Oldboy. It’s vile, hilarious and tragic. The pummelled feeling it leaves you with at the end is how I hope The Limit affects people. But …

Despite an amazing first act (*****), my reaction has ebbed over the last 24 hours. There are a couple of reasons for that.

Here's some light spoiler analysis ...

The protagonist is not the protagonist. It took Ed telling me that he saw Oldboy as a dark version of Amelie before I realised this. Oh Dae-su is definitely the main character. I always wanted to know why this had happened to him, why he’d been abducted for 15 years – and I was fully behind him getting revenge.

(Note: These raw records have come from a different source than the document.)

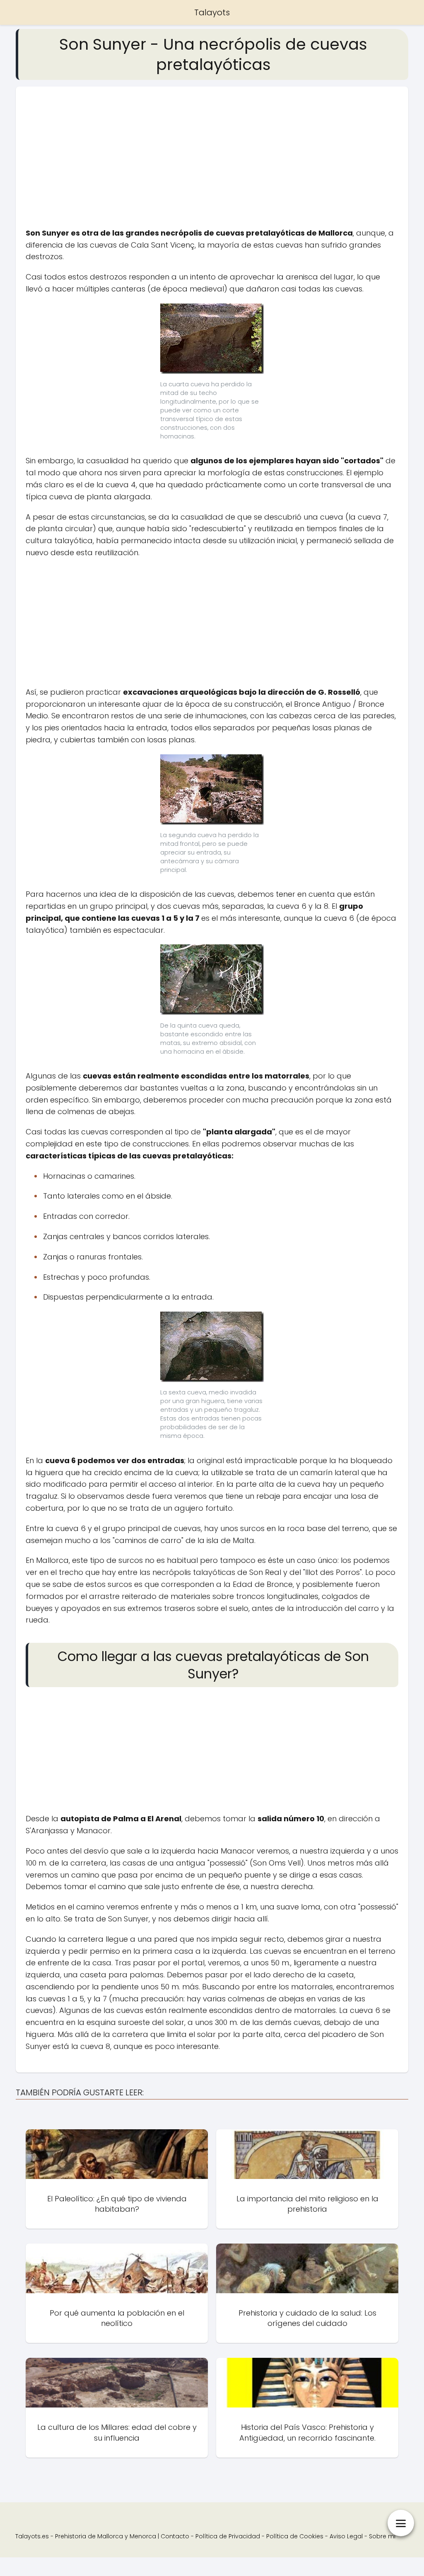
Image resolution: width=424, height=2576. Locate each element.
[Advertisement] (212, 162)
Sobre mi (382, 2536)
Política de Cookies (294, 2536)
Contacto (175, 2536)
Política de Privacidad (227, 2536)
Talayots (212, 12)
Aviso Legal (346, 2536)
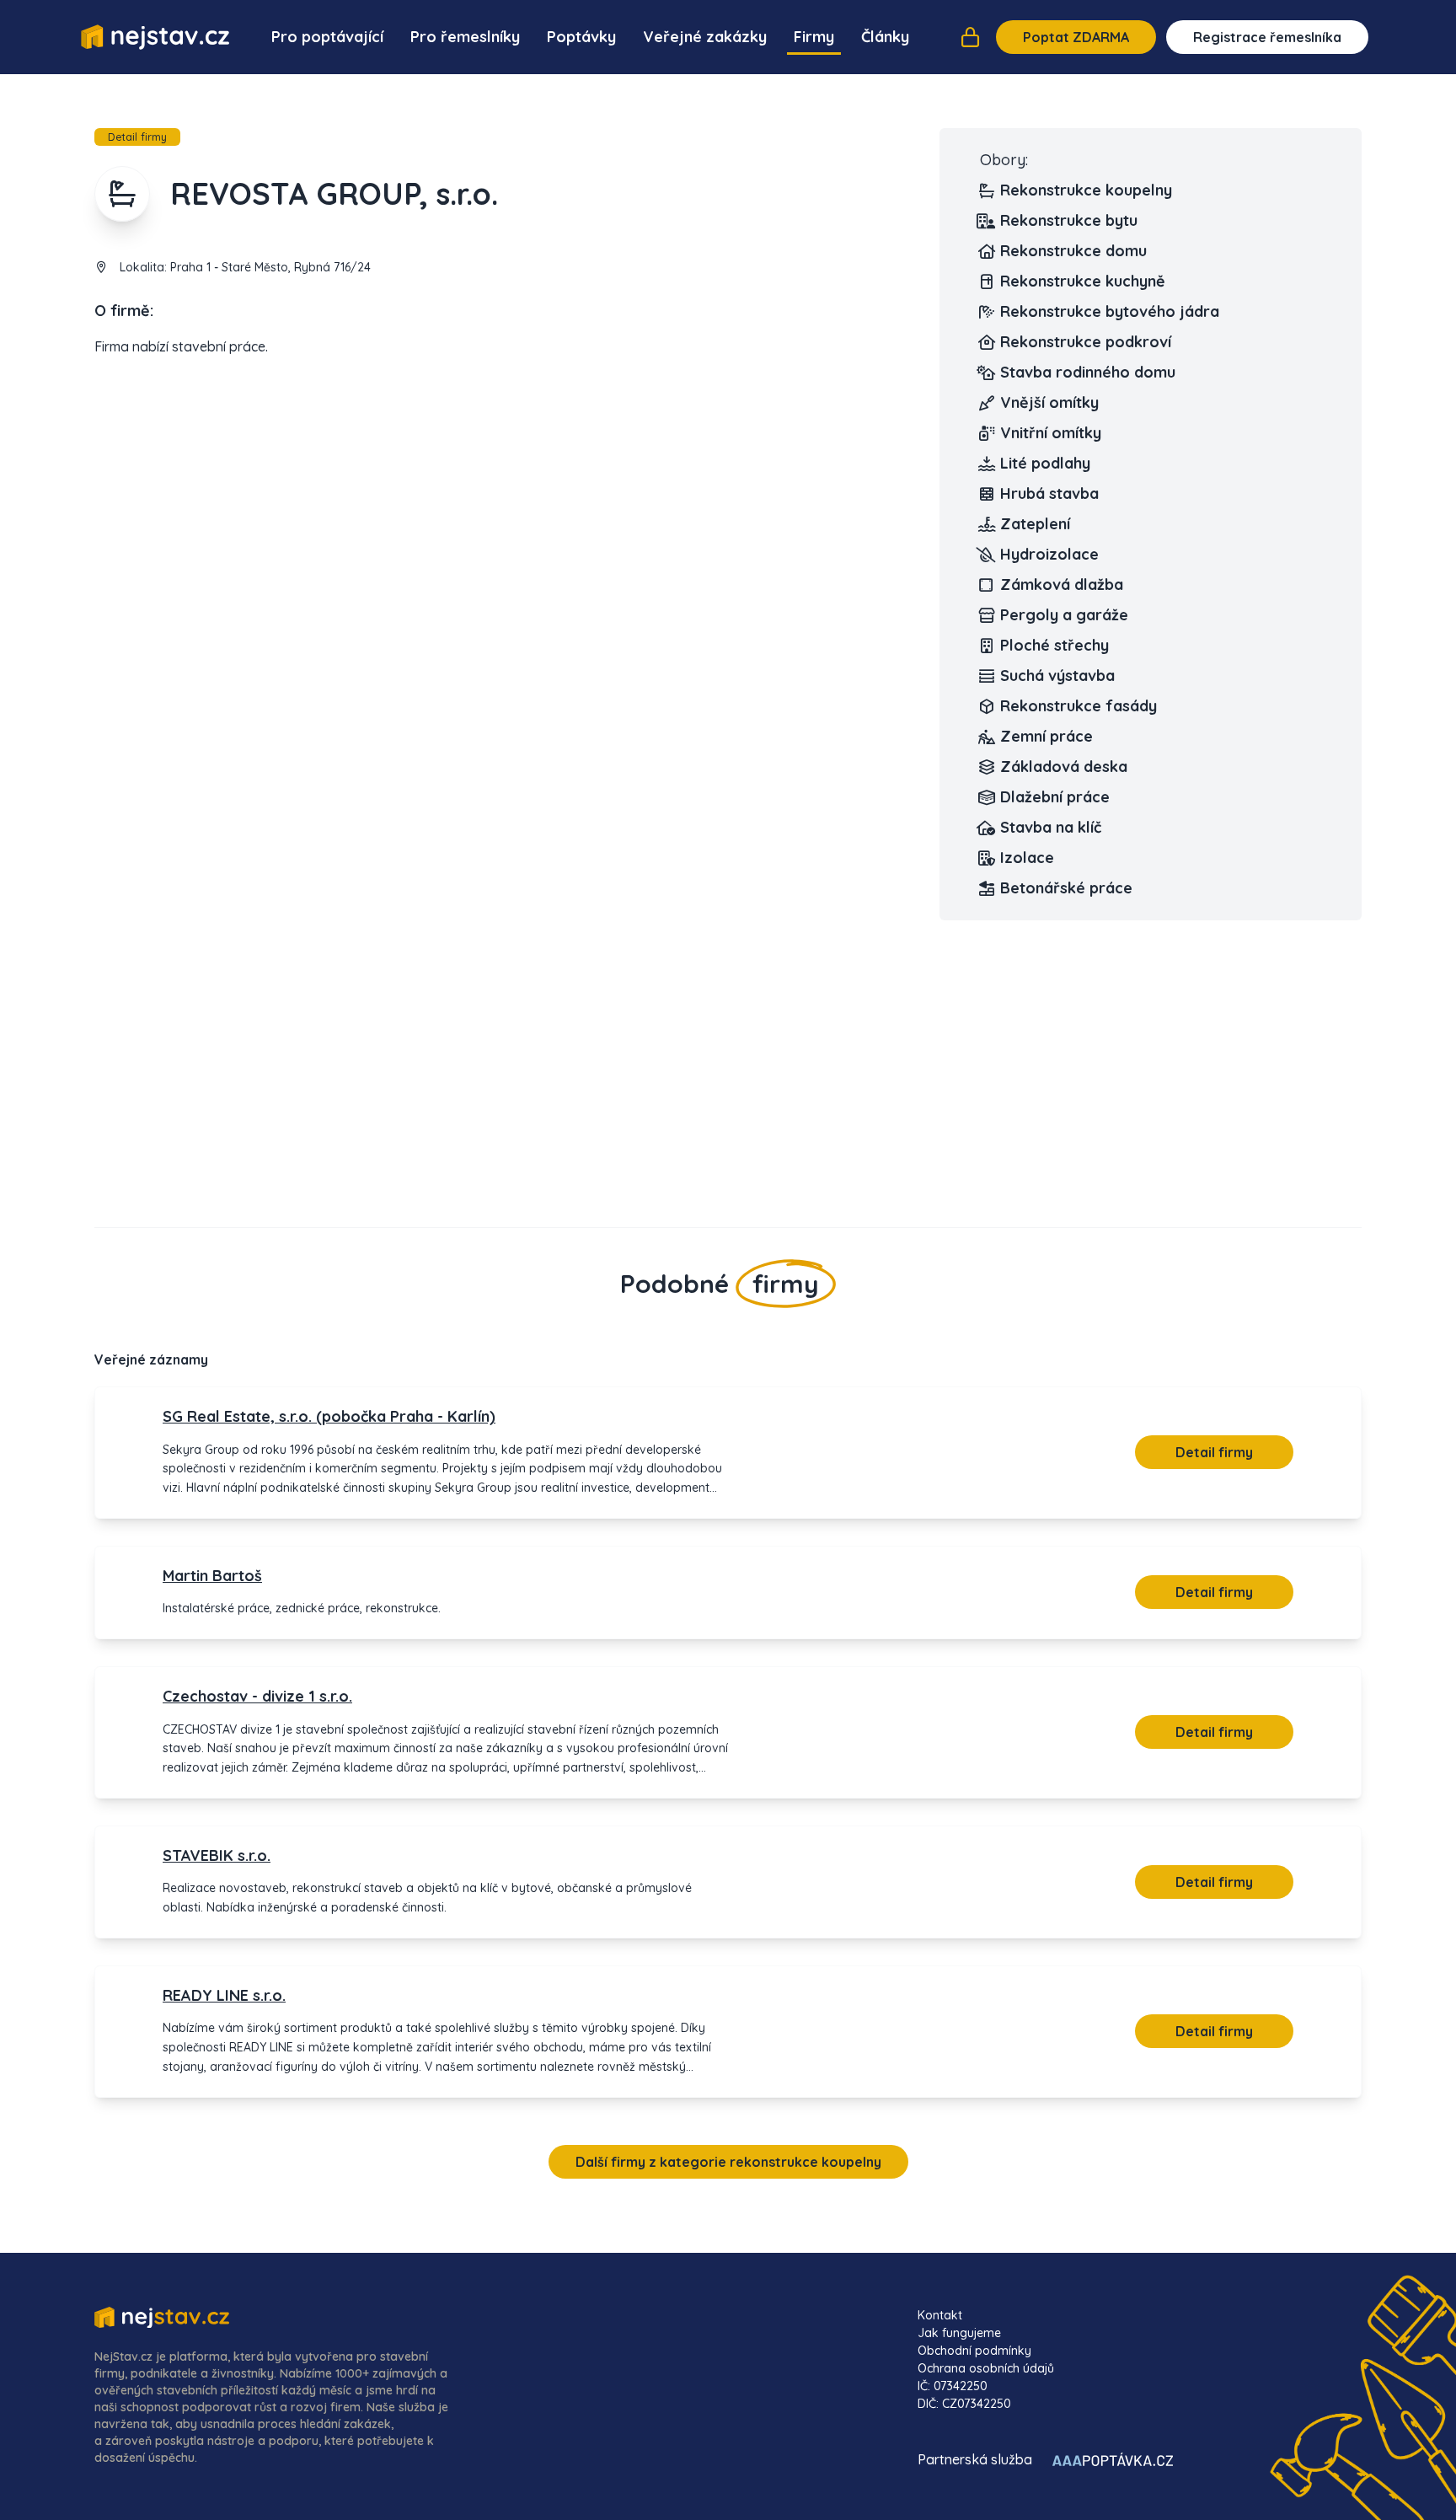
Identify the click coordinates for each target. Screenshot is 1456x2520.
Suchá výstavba (1057, 675)
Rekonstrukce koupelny (1086, 190)
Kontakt (940, 2315)
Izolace (1027, 857)
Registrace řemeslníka (1267, 37)
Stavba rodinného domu (1087, 372)
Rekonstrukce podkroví (1085, 341)
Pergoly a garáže (1064, 615)
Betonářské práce (1066, 888)
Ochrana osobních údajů (986, 2368)
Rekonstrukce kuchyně (1082, 281)
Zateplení (1035, 523)
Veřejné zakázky (705, 36)
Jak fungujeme (959, 2332)
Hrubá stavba (1049, 493)
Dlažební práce (1055, 797)
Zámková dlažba (1061, 584)
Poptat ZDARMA (1076, 37)
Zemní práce (1046, 736)
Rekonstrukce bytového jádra (1109, 311)
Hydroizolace (1049, 554)
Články (885, 36)
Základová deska (1063, 766)
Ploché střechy (1054, 645)
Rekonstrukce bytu (1069, 220)
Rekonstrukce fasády (1078, 706)
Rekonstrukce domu (1073, 250)
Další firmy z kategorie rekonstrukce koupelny (728, 2161)
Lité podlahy (1045, 463)
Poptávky (581, 36)
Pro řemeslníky (465, 36)
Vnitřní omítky (1050, 432)
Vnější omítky (1049, 402)
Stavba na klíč (1050, 827)
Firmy (814, 36)
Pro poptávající (327, 36)
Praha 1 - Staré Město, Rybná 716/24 (270, 267)
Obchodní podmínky (974, 2350)
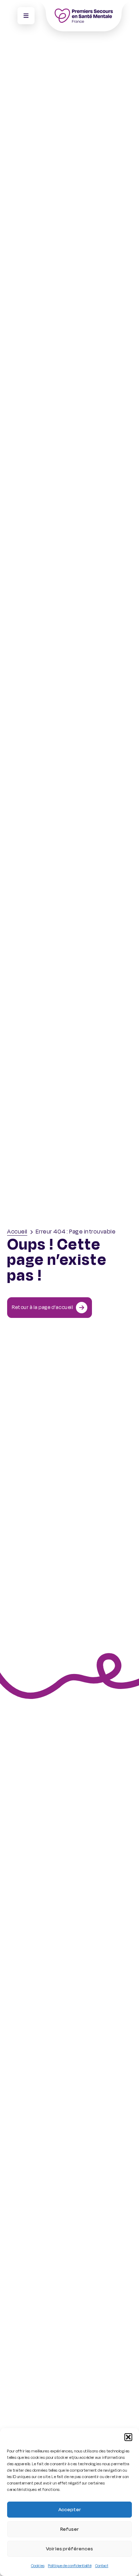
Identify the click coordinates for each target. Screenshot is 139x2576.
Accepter (69, 2509)
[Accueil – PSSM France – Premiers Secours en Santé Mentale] (84, 16)
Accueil (17, 1231)
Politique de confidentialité (70, 2566)
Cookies (38, 2566)
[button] (128, 2437)
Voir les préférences (69, 2548)
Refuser (69, 2529)
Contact (101, 2566)
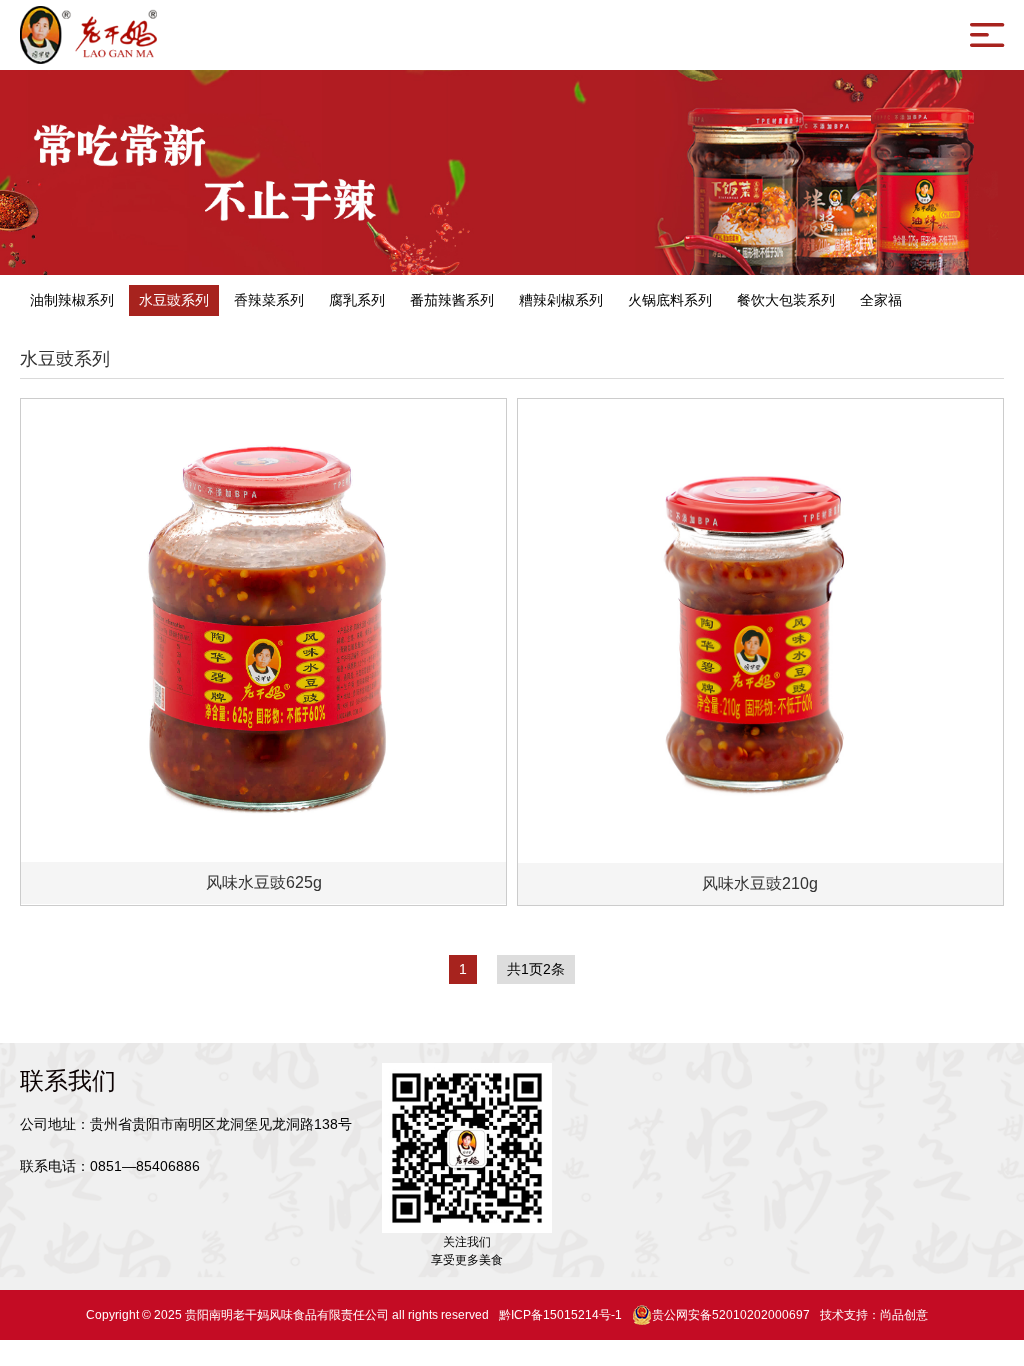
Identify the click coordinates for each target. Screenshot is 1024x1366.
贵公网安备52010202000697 (731, 1315)
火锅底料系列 (670, 300)
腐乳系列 (357, 300)
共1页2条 (536, 969)
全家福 (881, 300)
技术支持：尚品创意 (874, 1315)
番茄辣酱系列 (452, 300)
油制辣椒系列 (72, 300)
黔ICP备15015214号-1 (560, 1315)
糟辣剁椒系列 (561, 300)
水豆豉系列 (174, 300)
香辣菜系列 (269, 300)
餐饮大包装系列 (786, 300)
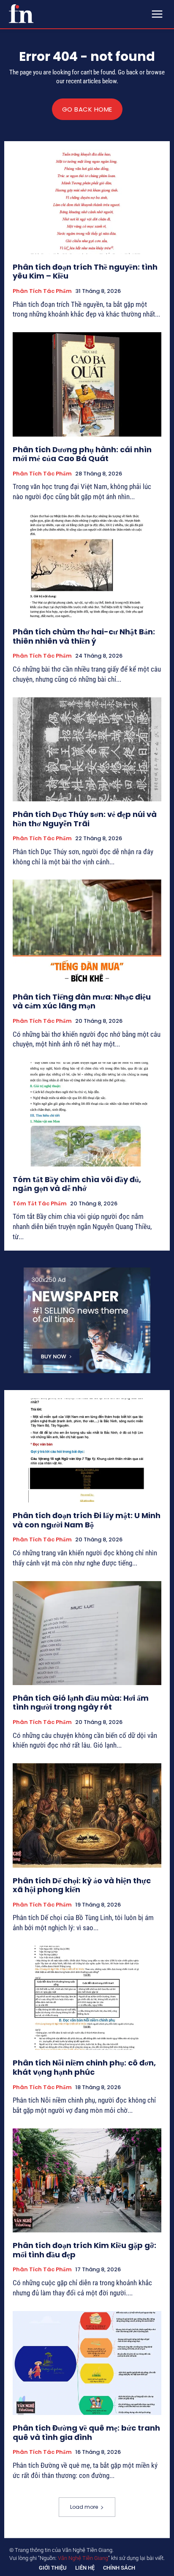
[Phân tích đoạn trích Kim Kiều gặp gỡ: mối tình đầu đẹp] (87, 2180)
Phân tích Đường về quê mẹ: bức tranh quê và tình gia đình (86, 2432)
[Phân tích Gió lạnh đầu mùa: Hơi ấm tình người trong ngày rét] (87, 1633)
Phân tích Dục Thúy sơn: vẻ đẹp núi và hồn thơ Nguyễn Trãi (85, 819)
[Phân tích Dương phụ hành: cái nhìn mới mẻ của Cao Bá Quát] (87, 384)
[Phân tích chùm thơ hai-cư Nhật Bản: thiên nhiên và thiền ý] (87, 567)
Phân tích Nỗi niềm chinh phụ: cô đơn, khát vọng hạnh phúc (84, 2067)
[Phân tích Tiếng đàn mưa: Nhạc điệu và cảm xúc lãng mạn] (87, 931)
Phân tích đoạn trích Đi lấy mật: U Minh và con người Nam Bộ (86, 1520)
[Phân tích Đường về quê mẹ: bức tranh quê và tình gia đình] (87, 2363)
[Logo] (21, 13)
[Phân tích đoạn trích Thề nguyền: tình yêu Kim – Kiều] (87, 202)
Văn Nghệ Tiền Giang (83, 2558)
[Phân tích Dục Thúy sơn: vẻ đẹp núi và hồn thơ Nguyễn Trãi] (87, 749)
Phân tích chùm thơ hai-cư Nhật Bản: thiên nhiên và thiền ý (84, 636)
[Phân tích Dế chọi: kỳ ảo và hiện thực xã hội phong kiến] (87, 1815)
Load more (84, 2506)
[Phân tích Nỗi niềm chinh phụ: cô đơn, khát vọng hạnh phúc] (87, 1998)
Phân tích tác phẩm (42, 291)
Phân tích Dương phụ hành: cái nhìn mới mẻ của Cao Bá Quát (82, 454)
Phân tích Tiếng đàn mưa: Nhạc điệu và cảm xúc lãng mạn (82, 1001)
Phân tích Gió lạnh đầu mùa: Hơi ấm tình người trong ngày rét (81, 1703)
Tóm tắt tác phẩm (40, 1203)
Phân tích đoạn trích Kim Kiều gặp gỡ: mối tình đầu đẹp (84, 2250)
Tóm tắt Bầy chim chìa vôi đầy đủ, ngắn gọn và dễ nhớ (77, 1184)
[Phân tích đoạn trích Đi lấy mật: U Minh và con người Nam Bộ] (87, 1450)
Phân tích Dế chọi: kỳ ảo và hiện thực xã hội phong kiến (82, 1885)
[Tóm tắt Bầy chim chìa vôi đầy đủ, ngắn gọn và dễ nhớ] (87, 1114)
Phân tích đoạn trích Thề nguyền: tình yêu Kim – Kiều (85, 271)
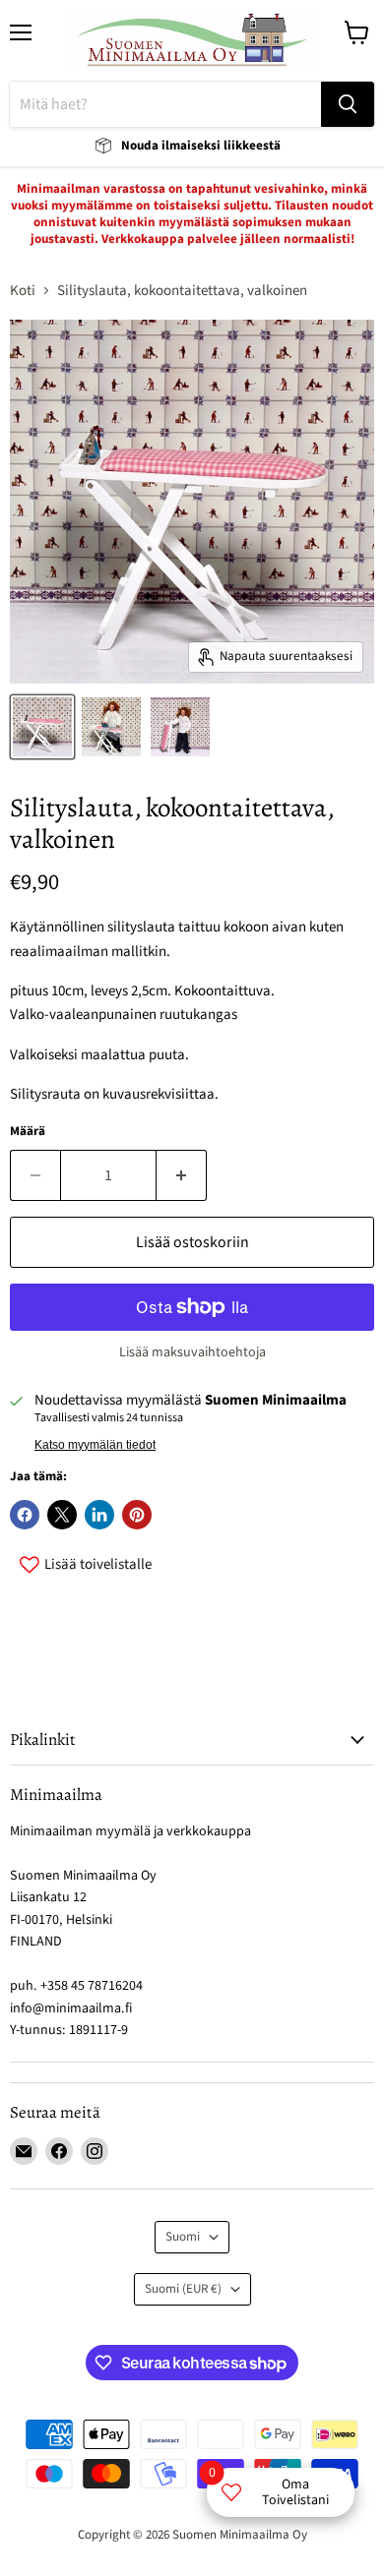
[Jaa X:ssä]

At least until I found out what was going on.

Then it become clear that this is a revenge story – just not Oh Dae-su's. The villain is the protagonist. The one who causes everything to happen, who has a good reason for doing what he’s doing.

Now, I say ‘a good reason’, but actually I’m not so sure. People have told me that Oldboy has twists in it but technically it actually has two massive backstory revelations. The problem with the villain’s motivation is that the cause and effect of what happened to his sister seemed unclearly dealt with. I’m sure it’s all consistent, but as a first time viewer it didn’t make sense at a gut level to.

Another problem is that I guessed the absolutely central dark secret very early … but repressed it. That’s my own thing – I like trying to guess the secrets in movies, so that won’t weaken Oldboy for other viewers.

Biggest issue? One simple conversation betweeen Mido and Oh Dae-su could have cleared things up. Obviously that’s why they never had that conversation – but given both their histories, it’s a pretty massive issue. At least on a first viewing. I’m sure the writers and film-maker (Chan-wook Park) have addressed that somewhere. The degree of control the villain has had over Mido’s life suggests a possible answer.

Whether you laugh at Oh Dae-su’s final abasement at the foot of the man who’s destroyed his life depends on whether you see this as an exploitative gross-out flick or an intense Greek (by way of Korean) tragedy.

It worked for me. Just didn't fully grip me.